PHILADELPHIA | Every once in a while, you get those games from Nationals rookie shortstop Ian Desmond that serve as a three-hour primer about what he is - aggression and recklessness, rough edges and baseball smarts all in one package. It's why the Nationals are being patient with the mistakes: because they see so much good in Desmond once his game eventually rounds into form.

Take the key sequence in Friday's 1-0 loss to the Phillies. Batting second in the inning, Desmond bunted his way on for a single. He would have stole second base easily, but the point was moot when Adam Dunn walked. And with Roy Halladay preoccupied with Ryan Zimmerman, Desmond saw a chance for more, so he took off from second on a 1-1 pitch.

"It was actually a good play," manager Jim Riggleman said. "He felt like he was being ignored there at second base. He thought he had the base easy. And when it can go wrong, it goes wrong."

What went wrong was this: Zimmerman smoked a liner to left fielder Raul Ibanez just as Desmond was sliding into third. Desmond hurried back and avoided one Chase Utley tag, but was called out when his momentum took him off second base long enough for Utley to tag him.

"If it's a bad pitch, Zim doesn't hit it," Riggleman said. "It's a good pitch, Zim smoked it, and unfortunately, it didn't go a little left or right. It went right at Ibanez."

The double play killed the Nationals' seventh-inning rally, and after Desmond missed a game-tying homer by about a foot in the ninth inning, taking a weed-wacker swing at a hanging Brad Lidge slider and doubling off the top of the left field wall, Adam Dunn struck out to end the game with Desmond on second.

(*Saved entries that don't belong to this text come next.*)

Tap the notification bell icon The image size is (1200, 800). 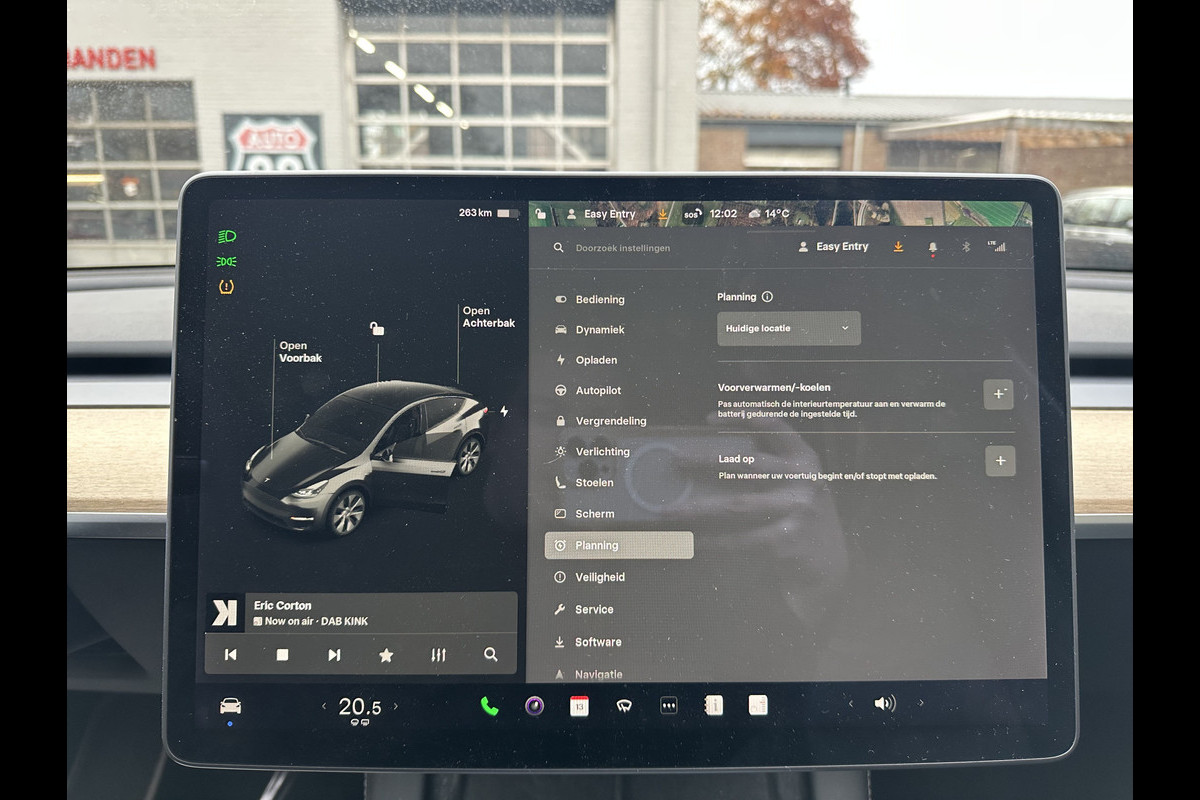pos(933,247)
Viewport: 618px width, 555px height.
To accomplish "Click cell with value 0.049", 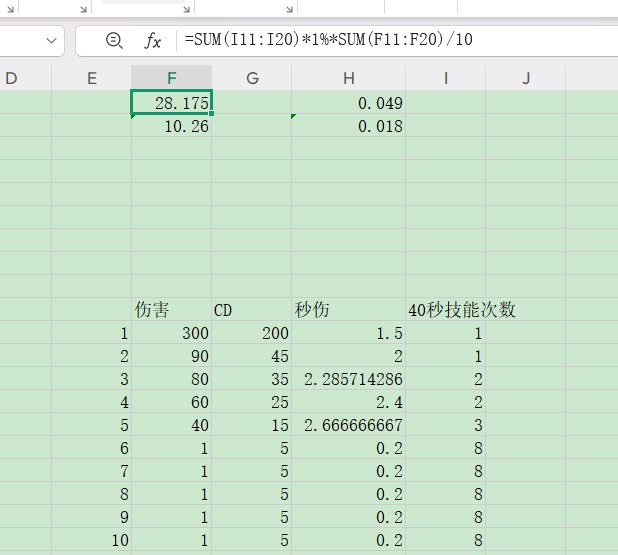I will [348, 103].
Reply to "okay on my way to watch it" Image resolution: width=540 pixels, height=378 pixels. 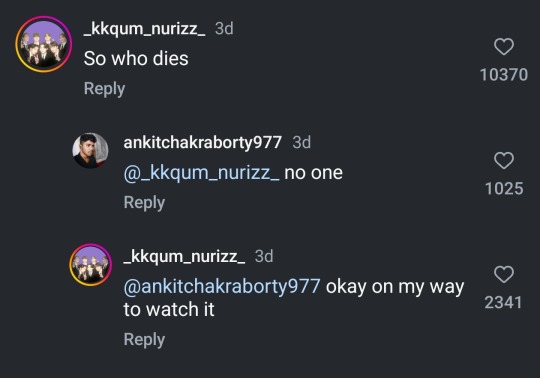(x=144, y=340)
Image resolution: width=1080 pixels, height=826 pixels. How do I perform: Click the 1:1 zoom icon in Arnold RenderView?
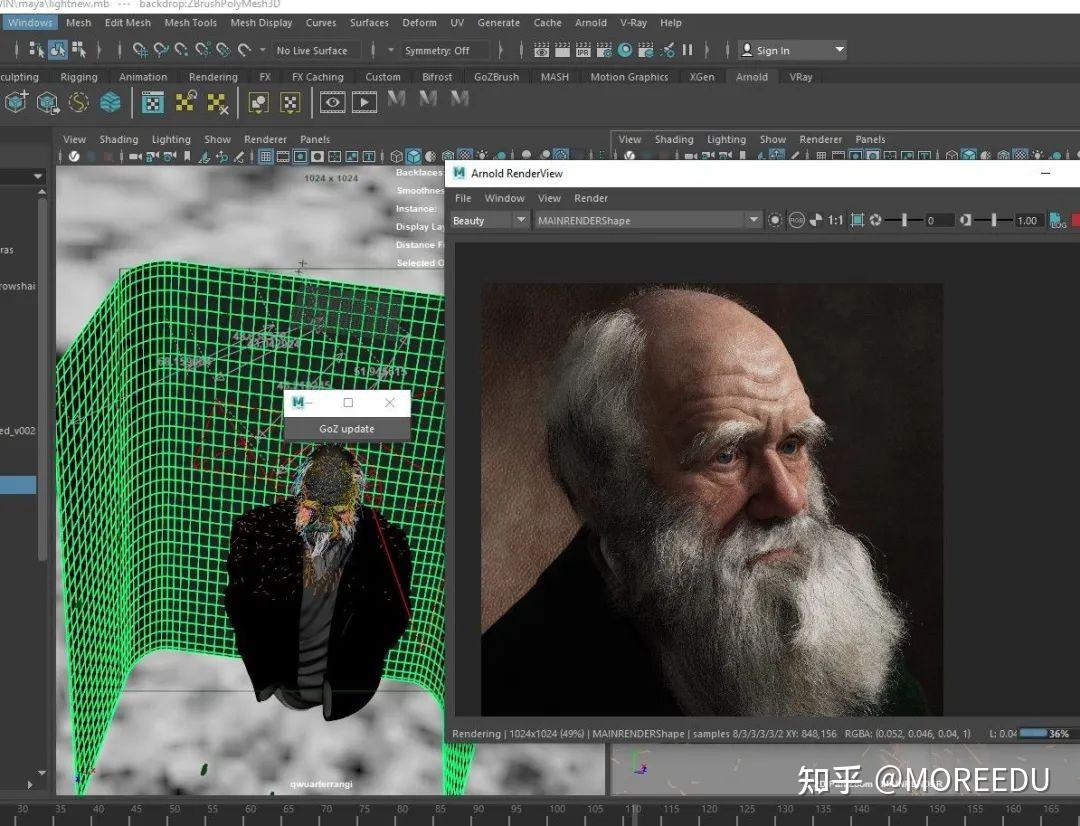point(836,220)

Riggleman said he talked to Desmond about the play, simply to draw a comparison between it and the same situation that helped the Nationals on Thursday, when Matt Diaz was doubled off second - by Desmond, no less - when he broke for third on a pitch Alex Gonzalez popped foul in the sixth inning.

And even in that conversation, Riggleman said Desmond's instincts come through.

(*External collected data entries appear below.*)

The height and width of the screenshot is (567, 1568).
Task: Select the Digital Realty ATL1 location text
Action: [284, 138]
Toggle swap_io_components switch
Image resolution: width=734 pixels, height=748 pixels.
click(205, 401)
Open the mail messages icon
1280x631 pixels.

"When Diaz did that yesterday, I pulled Desi aside and said, 'That's why you've got to look in. If you're running, you've got to know if that ball's hit,'" Riggleman said. "I thought, 'He must not have looked in.' But he did look in. I thought, 'Well, if you looked in, why are you sliding?' And I tell you what, he's a sharp guy. He said, 'I slid to stop my momentum so I could turn around and go back.' If he didn't slide, he would have continued running. That's pretty sharp. That's pretty good thinking. He wasn't sliding to get to the base. He was sliding to stop and get up and go backward."

Desmond also made a throwing error - his 28th error of the year - when he glanced a throw off Adam Dunn's glove in the fourth inning. But he went 3-for-5, is batting .365 in August and is hitting .340 in the second spot this year. He's stolen 14 bases on 17 attempts, and if he can learn to draw a few more walks, he could be an ideal No. 2 hitter.

"He was one-looking me every time, and I just timed him up, finally," Desmond said. "I was able to get a good jump. Zim got a good pitch to hit. If that ball goes in the gap, two runs score. But that's just the way it's kind of going right now."